Used Instrumentation

• ACQUITY Arc Bio System: QSM-R Bio pump, FTN-R Bio injector, Waters 2998 PDA and 2489 TUV detectors
• Agilent 1260 Infinity Bio-inert System: Bio Quat pump, HiP Bio autosampler, 1260 DAD VL+ detector
• Column: XBridge Protein BEH SEC, 200 Å, 3.5 µm, 7.8×300 mm
• Software: Empower 3 CDS, Agilent OpenLab CDS Chemstation

Main Results and Discussion

Retention times for high molecular weight (HMW), monomer, and LMW peaks differed by approximately 0.1 min across systems, with RSDs below 0.2%. Peak area percentages were comparable (HMW ~0.40–0.42%, monomer ~99.53–99.55%, LMW ~0.05%).
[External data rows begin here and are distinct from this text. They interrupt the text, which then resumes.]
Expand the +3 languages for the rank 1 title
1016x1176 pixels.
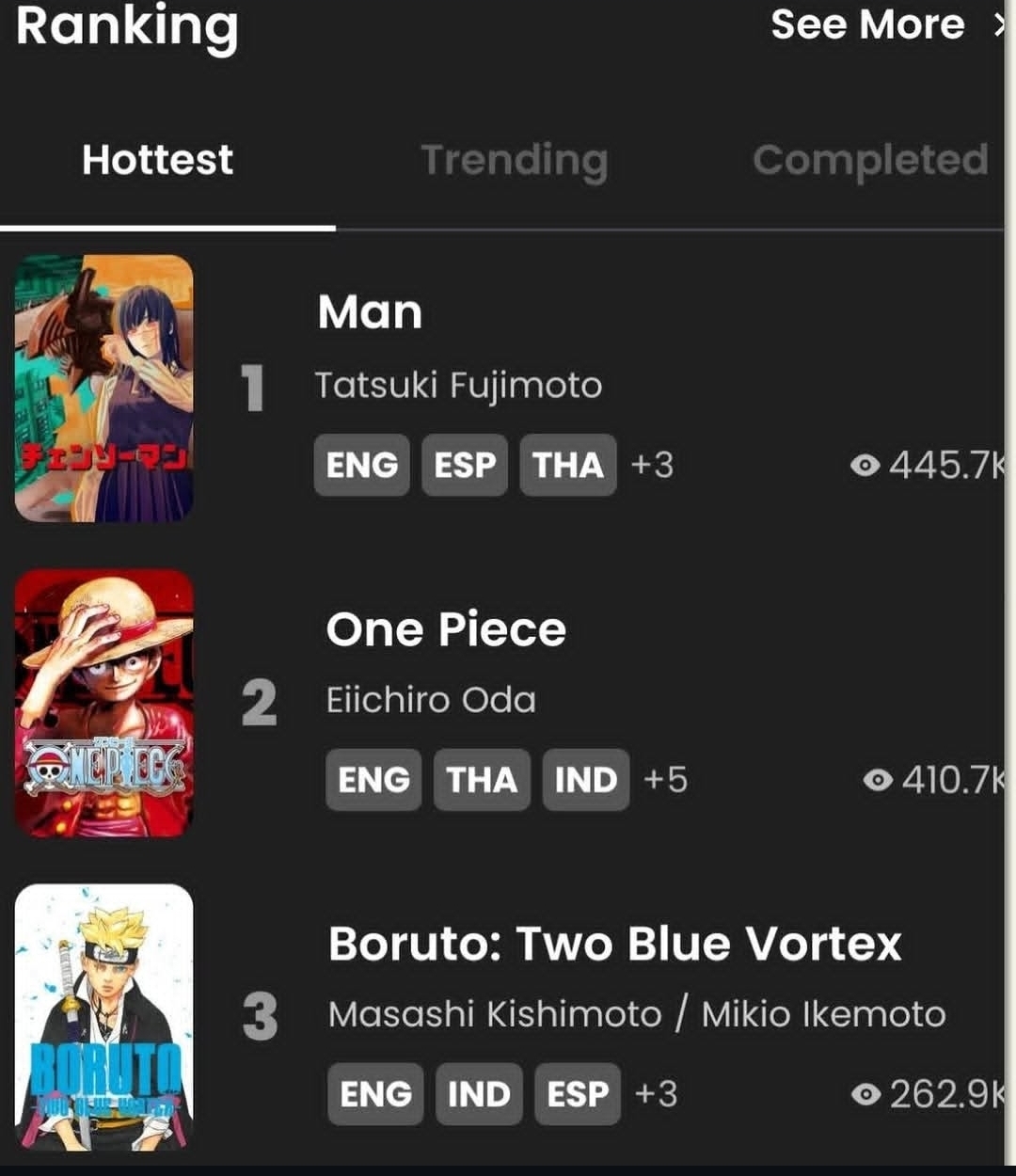(652, 465)
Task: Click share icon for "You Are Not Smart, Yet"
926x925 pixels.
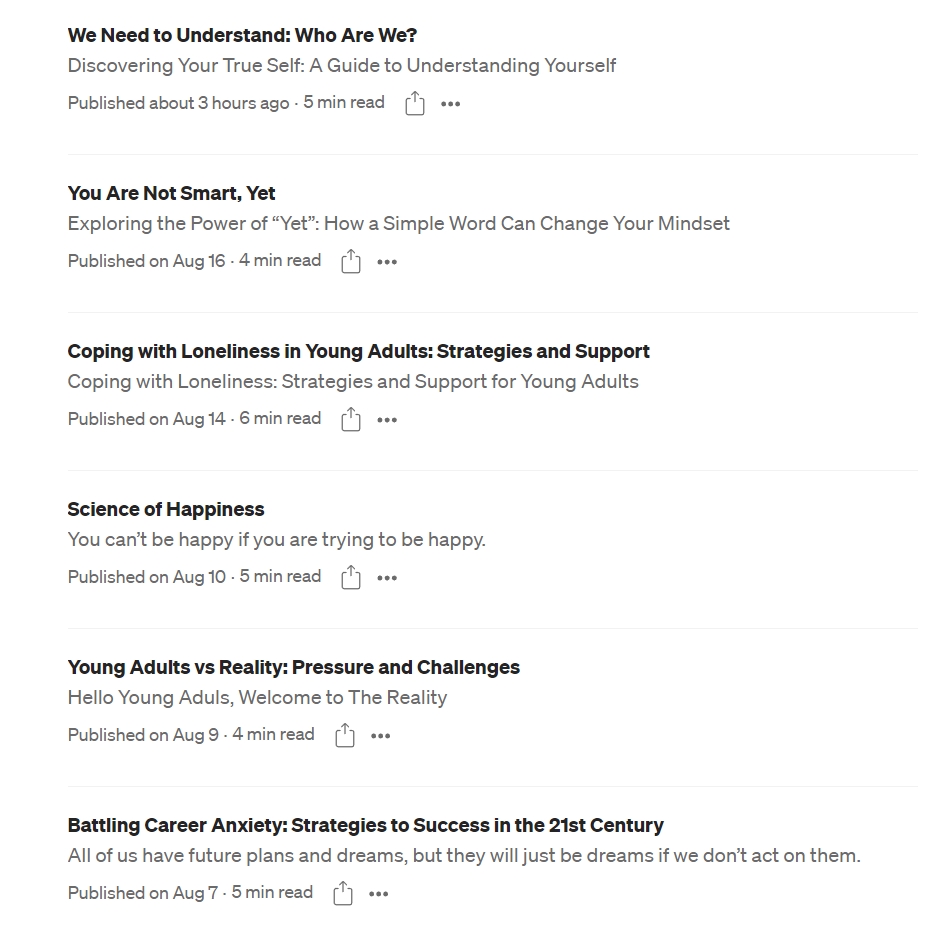Action: pos(351,261)
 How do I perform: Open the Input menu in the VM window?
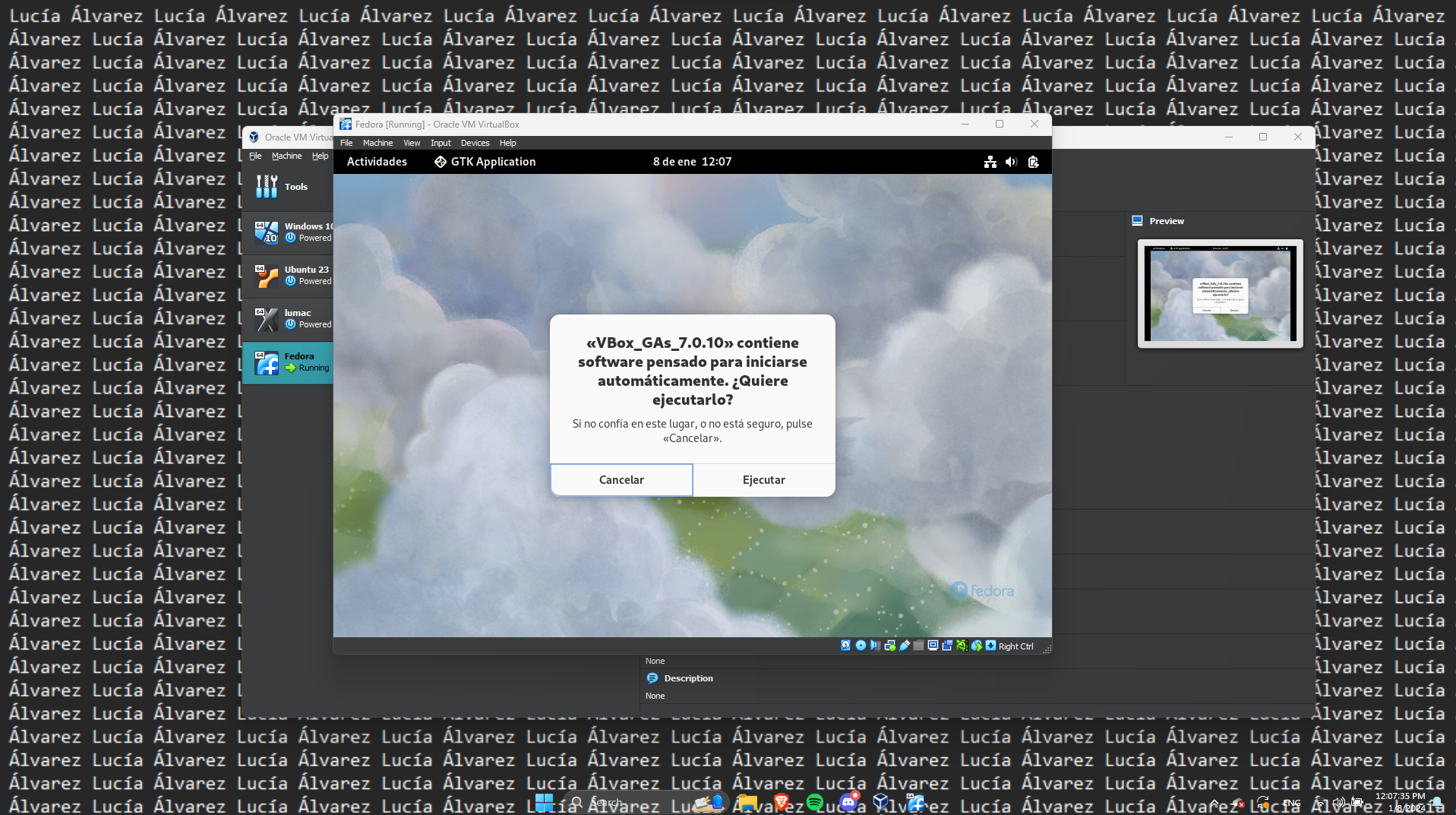441,143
The ACQUITY Arc Bio System showed slightly lower RSDs for both retention times and peak areas.

Comparing detectors on the ACQUITY Arc Bio System, TUV detection yielded improved precision (HMW RSD 0.59% vs 0.79% PDA; LMW RSD 1.74% vs 4.85% PDA) and higher signal-to-noise ratios (HMW s/n 205 vs 105; LMW s/n 50 vs 24).

Benefits and Practical Applications

• Reliable method transfer ensures consistent aggregate quantification across UHPLC platforms
• Biocompatible system compatibility minimizes sample corrosion and oxidation
• TUV detectors enhance sensitivity for low-abundance degradants

Conclusion

The SEC method for trastuzumab transfers effectively between biocompatible UHPLC systems with minimal retention time shifts and robust repeatability. Detector choice further improves method performance, with TUV offering superior sensitivity and precision compared to PDA.
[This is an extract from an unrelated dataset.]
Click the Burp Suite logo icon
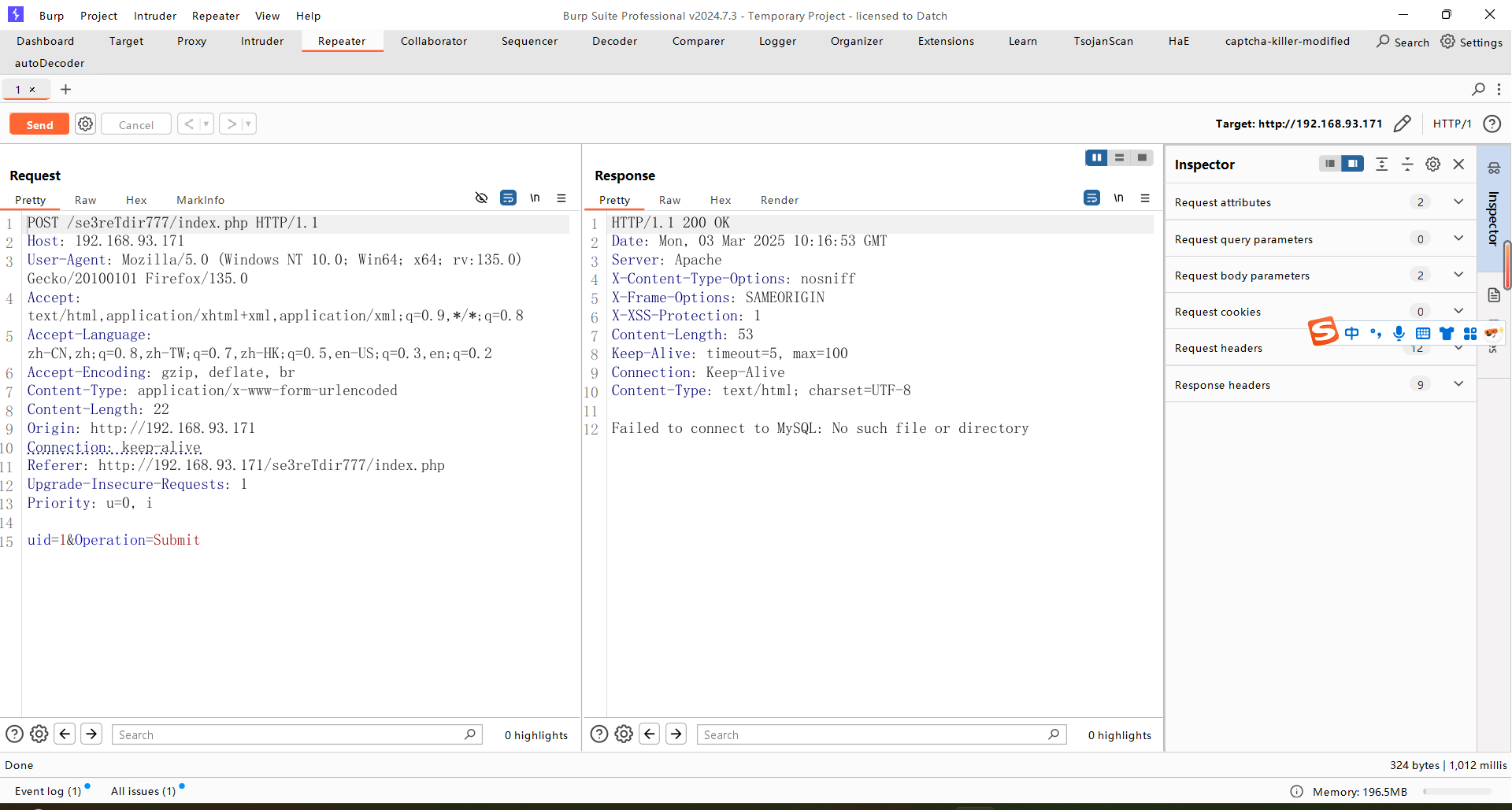1512x810 pixels. point(15,14)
Future Trends and Applications

Advancements may include integration of multi-angle light scattering or mass spectrometry for detailed aggregate characterization, increased automation for high-throughput analyses, and data-driven method optimization using artificial intelligence.

References

• Rosenberg AS. Immunologic effects of protein aggregates. AAPS Journal. 2006;8:501–507.
• Xiang T et al. Structural impact of hinge region peptide hydrolysis on mAb. J Chromatogr B. 2007;858:254–262.
• Koza S et al. SEC method development for trastuzumab degradation. Application Note. 2012;720004416EN.
• Waters Operator’s Guides for 2489 TUV and 2998 PDA detectors.